══ Vorliegende Einträge
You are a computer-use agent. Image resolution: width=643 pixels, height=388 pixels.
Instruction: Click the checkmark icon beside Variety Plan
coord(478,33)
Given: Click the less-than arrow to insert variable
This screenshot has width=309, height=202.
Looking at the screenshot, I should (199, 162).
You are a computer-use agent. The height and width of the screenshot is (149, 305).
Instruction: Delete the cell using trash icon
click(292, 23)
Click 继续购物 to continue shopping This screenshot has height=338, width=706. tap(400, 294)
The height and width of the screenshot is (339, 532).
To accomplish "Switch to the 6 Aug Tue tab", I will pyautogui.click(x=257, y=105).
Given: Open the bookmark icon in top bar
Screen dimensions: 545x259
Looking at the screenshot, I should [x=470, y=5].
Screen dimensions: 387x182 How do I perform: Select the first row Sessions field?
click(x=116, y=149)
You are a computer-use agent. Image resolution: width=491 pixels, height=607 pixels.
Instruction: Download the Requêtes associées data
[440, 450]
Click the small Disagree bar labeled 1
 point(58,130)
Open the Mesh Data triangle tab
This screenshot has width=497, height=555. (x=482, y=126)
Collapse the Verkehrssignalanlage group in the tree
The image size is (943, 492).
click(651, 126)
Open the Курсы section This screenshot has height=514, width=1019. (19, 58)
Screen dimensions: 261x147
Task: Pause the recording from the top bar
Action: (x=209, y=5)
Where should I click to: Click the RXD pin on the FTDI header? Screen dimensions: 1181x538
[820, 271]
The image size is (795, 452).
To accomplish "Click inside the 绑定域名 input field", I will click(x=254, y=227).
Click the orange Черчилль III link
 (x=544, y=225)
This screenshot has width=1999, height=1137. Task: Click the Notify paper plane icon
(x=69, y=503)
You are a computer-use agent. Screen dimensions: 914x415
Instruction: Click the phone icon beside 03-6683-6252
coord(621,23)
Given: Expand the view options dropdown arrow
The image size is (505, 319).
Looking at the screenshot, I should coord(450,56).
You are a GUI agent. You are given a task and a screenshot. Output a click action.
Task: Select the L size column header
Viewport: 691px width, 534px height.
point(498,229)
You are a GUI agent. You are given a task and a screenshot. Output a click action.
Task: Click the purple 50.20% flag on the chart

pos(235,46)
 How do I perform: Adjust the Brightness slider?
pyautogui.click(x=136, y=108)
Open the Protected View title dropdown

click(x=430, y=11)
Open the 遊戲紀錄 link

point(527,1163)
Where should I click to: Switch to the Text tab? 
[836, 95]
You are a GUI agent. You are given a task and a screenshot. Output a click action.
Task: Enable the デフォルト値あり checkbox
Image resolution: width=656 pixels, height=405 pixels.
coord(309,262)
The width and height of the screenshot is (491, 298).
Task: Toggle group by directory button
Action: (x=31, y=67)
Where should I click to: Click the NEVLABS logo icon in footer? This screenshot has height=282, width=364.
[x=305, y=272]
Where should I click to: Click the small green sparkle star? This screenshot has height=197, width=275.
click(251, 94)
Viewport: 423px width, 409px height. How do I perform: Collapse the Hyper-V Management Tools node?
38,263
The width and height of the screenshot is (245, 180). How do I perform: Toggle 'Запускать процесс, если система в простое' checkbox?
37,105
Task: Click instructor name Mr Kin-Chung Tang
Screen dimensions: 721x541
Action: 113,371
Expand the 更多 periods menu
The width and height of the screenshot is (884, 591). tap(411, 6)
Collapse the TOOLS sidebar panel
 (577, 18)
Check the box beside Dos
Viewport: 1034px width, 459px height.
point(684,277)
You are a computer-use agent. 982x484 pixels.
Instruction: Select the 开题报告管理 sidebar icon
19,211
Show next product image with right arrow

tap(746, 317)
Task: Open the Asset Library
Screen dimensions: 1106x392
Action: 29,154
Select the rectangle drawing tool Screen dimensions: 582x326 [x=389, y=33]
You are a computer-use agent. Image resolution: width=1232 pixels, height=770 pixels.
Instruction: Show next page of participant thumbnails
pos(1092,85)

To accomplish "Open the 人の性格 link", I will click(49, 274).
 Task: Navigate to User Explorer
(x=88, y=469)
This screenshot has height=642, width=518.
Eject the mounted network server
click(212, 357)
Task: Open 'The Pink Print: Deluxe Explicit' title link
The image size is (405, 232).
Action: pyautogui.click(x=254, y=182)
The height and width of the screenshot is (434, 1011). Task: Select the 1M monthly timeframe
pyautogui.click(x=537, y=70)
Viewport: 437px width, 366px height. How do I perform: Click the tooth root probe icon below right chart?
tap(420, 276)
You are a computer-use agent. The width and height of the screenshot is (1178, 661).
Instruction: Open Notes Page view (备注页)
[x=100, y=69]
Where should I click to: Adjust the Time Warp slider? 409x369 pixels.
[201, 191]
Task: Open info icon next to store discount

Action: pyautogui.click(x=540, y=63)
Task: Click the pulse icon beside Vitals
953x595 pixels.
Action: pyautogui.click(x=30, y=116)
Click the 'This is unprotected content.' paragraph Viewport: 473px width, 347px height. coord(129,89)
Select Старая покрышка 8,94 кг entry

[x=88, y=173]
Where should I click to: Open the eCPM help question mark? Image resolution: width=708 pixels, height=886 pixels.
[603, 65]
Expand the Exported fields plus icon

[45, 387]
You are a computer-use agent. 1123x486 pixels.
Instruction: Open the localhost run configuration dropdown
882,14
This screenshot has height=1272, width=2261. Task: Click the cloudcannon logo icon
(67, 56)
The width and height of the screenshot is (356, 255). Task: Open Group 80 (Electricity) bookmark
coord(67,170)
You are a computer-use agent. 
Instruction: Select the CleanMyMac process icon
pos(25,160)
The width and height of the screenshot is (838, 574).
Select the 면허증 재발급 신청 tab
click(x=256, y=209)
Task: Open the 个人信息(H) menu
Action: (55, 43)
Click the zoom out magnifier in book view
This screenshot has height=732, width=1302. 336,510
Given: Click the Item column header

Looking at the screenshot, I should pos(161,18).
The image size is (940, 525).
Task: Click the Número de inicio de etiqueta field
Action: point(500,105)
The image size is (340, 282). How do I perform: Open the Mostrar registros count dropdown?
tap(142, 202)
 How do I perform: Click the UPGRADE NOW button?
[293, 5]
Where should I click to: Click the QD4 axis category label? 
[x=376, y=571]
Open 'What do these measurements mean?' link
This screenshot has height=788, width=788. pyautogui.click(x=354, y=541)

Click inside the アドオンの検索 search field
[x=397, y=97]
════
**Aufgabe:**
Gib sämtliche Zeilen der obigen Einträge als Markdown-Tabelle mit den Spalten „Nummer“ und „Zeile“ aus. Leerzeilen werden dabei ausgelassen.

**Lösung:**
| Nummer | Zeile |
|---|---|
| 1 | You are a computer-use agent. Image resolution: width=643 pixels, height=388 pixels. |
| 2 | Instruction: Click the checkmark icon beside Variety Plan |
| 3 | coord(478,33) |
| 4 | Given: Click the less-than arrow to insert variable |
| 5 | This screenshot has width=309, height=202. |
| 6 | Looking at the screenshot, I should (199, 162). |
| 7 | You are a computer-use agent. The height and width of the screenshot is (149, 305). |
| 8 | Instruction: Delete the cell using trash icon |
| 9 | click(292, 23) |
| 10 | Click 继续购物 to continue shopping This screenshot has height=338, width=706. tap(400, 294) |
| 11 | The height and width of the screenshot is (339, 532). |
| 12 | To accomplish "Switch to the 6 Aug Tue tab", I will pyautogui.click(x=257, y=105). |
| 13 | Given: Open the bookmark icon in top bar |
| 14 | Screen dimensions: 545x259 |
| 15 | Looking at the screenshot, I should [x=470, y=5]. |
| 16 | Screen dimensions: 387x182 How do I perform: Select the first row Sessions field? |
| 17 | click(x=116, y=149) |
| 18 | You are a computer-use agent. Image resolution: width=491 pixels, height=607 pixels. |
| 19 | Instruction: Download the Requêtes associées data |
| 20 | [440, 450] |
| 21 | Click the small Disagree bar labeled 1 |
| 22 |  point(58,130) |
| 23 | Open the Mesh Data triangle tab |
| 24 | This screenshot has width=497, height=555. (x=482, y=126) |
| 25 | Collapse the Verkehrssignalanlage group in the tree |
| 26 | The image size is (943, 492). |
| 27 | click(651, 126) |
| 28 | Open the Курсы section This screenshot has height=514, width=1019. (19, 58) |
| 29 | Screen dimensions: 261x147 |
| 30 | Task: Pause the recording from the top bar |
| 31 | Action: (x=209, y=5) |
| 32 | Where should I click to: Click the RXD pin on the FTDI header? Screen dimensions: 1181x538 |
| 33 | [820, 271] |
| 34 | The image size is (795, 452). |
| 35 | To accomplish "Click inside the 绑定域名 input field", I will click(x=254, y=227). |
| 36 | Click the orange Черчилль III link |
| 37 |  (x=544, y=225) |
| 38 | This screenshot has width=1999, height=1137. Task: Click the Notify paper plane icon |
| 39 | (x=69, y=503) |
| 40 | You are a computer-use agent. Screen dimensions: 914x415 |
| 41 | Instruction: Click the phone icon beside 03-6683-6252 |
| 42 | coord(621,23) |
| 43 | Given: Expand the view options dropdown arrow |
| 44 | The image size is (505, 319). |
| 45 | Looking at the screenshot, I should coord(450,56). |
| 46 | You are a GUI agent. You are given a task and a screenshot. Output a click action. |
| 47 | Task: Select the L size column header |
| 48 | Viewport: 691px width, 534px height. |
| 49 | point(498,229) |
| 50 | You are a GUI agent. You are given a task and a screenshot. Output a click action. |
| 51 | Task: Click the purple 50.20% flag on the chart |
| 52 | pos(235,46) |
| 53 |  How do I perform: Adjust the Brightness slider? |
| 54 | pyautogui.click(x=136, y=108) |
| 55 | Open the Protected View title dropdown |
| 56 | click(x=430, y=11) |
| 57 | Open the 遊戲紀錄 link |
| 58 | point(527,1163) |
| 59 | Where should I click to: Switch to the Text tab?  |
| 60 | [836, 95] |
| 61 | You are a GUI agent. You are given a task and a screenshot. Output a click action. |
| 62 | Task: Enable the デフォルト値あり checkbox |
| 63 | Image resolution: width=656 pixels, height=405 pixels. |
| 64 | coord(309,262) |
| 65 | The width and height of the screenshot is (491, 298). |
| 66 | Task: Toggle group by directory button |
| 67 | Action: (x=31, y=67) |
| 68 | Where should I click to: Click the NEVLABS logo icon in footer? This screenshot has height=282, width=364. |
| 69 | [x=305, y=272] |
| 70 | Where should I click to: Click the small green sparkle star? This screenshot has height=197, width=275. |
| 71 | click(251, 94) |
| 72 | Viewport: 423px width, 409px height. How do I perform: Collapse the Hyper-V Management Tools node? |
| 73 | 38,263 |
| 74 | The width and height of the screenshot is (245, 180). How do I perform: Toggle 'Запускать процесс, если система в простое' checkbox? |
| 75 | 37,105 |
| 76 | Task: Click instructor name Mr Kin-Chung Tang |
| 77 | Screen dimensions: 721x541 |
| 78 | Action: 113,371 |
| 79 | Expand the 更多 periods menu |
| 80 | The width and height of the screenshot is (884, 591). tap(411, 6) |
| 81 | Collapse the TOOLS sidebar panel |
| 82 |  (577, 18) |
| 83 | Check the box beside Dos |
| 84 | Viewport: 1034px width, 459px height. |
| 85 | point(684,277) |
| 86 | You are a computer-use agent. 982x484 pixels. |
| 87 | Instruction: Select the 开题报告管理 sidebar icon |
| 88 | 19,211 |
| 89 | Show next product image with right arrow |
| 90 | tap(746, 317) |
| 91 | Task: Open the Asset Library |
| 92 | Screen dimensions: 1106x392 |
| 93 | Action: 29,154 |
| 94 | Select the rectangle drawing tool Screen dimensions: 582x326 [x=389, y=33] |
| 95 | You are a computer-use agent. Image resolution: width=1232 pixels, height=770 pixels. |
| 96 | Instruction: Show next page of participant thumbnails |
| 97 | pos(1092,85) |
| 98 | To accomplish "Open the 人の性格 link", I will click(49, 274). |
| 99 |  Task: Navigate to User Explorer |
| 100 | (x=88, y=469) |
| 101 | This screenshot has height=642, width=518. |
| 102 | Eject the mounted network server |
| 103 | click(212, 357) |
| 104 | Task: Open 'The Pink Print: Deluxe Explicit' title link |
| 105 | The image size is (405, 232). |
| 106 | Action: pyautogui.click(x=254, y=182) |
| 107 | The height and width of the screenshot is (434, 1011). Task: Select the 1M monthly timeframe |
| 108 | pyautogui.click(x=537, y=70) |
| 109 | Viewport: 437px width, 366px height. How do I perform: Click the tooth root probe icon below right chart? |
| 110 | tap(420, 276) |
| 111 | You are a computer-use agent. The width and height of the screenshot is (1178, 661). |
| 112 | Instruction: Open Notes Page view (备注页) |
| 113 | [x=100, y=69] |
| 114 | Where should I click to: Adjust the Time Warp slider? 409x369 pixels. |
| 115 | [201, 191] |
| 116 | Task: Open info icon next to store discount |
| 117 | Action: pyautogui.click(x=540, y=63) |
| 118 | Task: Click the pulse icon beside Vitals |
| 119 | 953x595 pixels. |
| 120 | Action: pyautogui.click(x=30, y=116) |
| 121 | Click the 'This is unprotected content.' paragraph Viewport: 473px width, 347px height. coord(129,89) |
| 122 | Select Старая покрышка 8,94 кг entry |
| 123 | [x=88, y=173] |
| 124 | Where should I click to: Open the eCPM help question mark? Image resolution: width=708 pixels, height=886 pixels. |
| 125 | [603, 65] |
| 126 | Expand the Exported fields plus icon |
| 127 | [45, 387] |
| 128 | You are a computer-use agent. 1123x486 pixels. |
| 129 | Instruction: Open the localhost run configuration dropdown |
| 130 | 882,14 |
| 131 | This screenshot has height=1272, width=2261. Task: Click the cloudcannon logo icon |
| 132 | (67, 56) |
| 133 | The width and height of the screenshot is (356, 255). Task: Open Group 80 (Electricity) bookmark |
| 134 | coord(67,170) |
| 135 | You are a computer-use agent.  |
| 136 | Instruction: Select the CleanMyMac process icon |
| 137 | pos(25,160) |
| 138 | The width and height of the screenshot is (838, 574). |
| 139 | Select the 면허증 재발급 신청 tab |
| 140 | click(x=256, y=209) |
| 141 | Task: Open the 个人信息(H) menu |
| 142 | Action: (55, 43) |
| 143 | Click the zoom out magnifier in book view |
| 144 | This screenshot has height=732, width=1302. 336,510 |
| 145 | Given: Click the Item column header |
| 146 | Looking at the screenshot, I should pos(161,18). |
| 147 | The image size is (940, 525). |
| 148 | Task: Click the Número de inicio de etiqueta field |
| 149 | Action: point(500,105) |
| 150 | The image size is (340, 282). How do I perform: Open the Mostrar registros count dropdown? |
| 151 | tap(142, 202) |
| 152 |  How do I perform: Click the UPGRADE NOW button? |
| 153 | [293, 5] |
| 154 | Where should I click to: Click the QD4 axis category label?  |
| 155 | [x=376, y=571] |
| 156 | Open 'What do these measurements mean?' link |
| 157 | This screenshot has height=788, width=788. pyautogui.click(x=354, y=541) |
| 158 | Click inside the アドオンの検索 search field |
| 159 | [x=397, y=97] |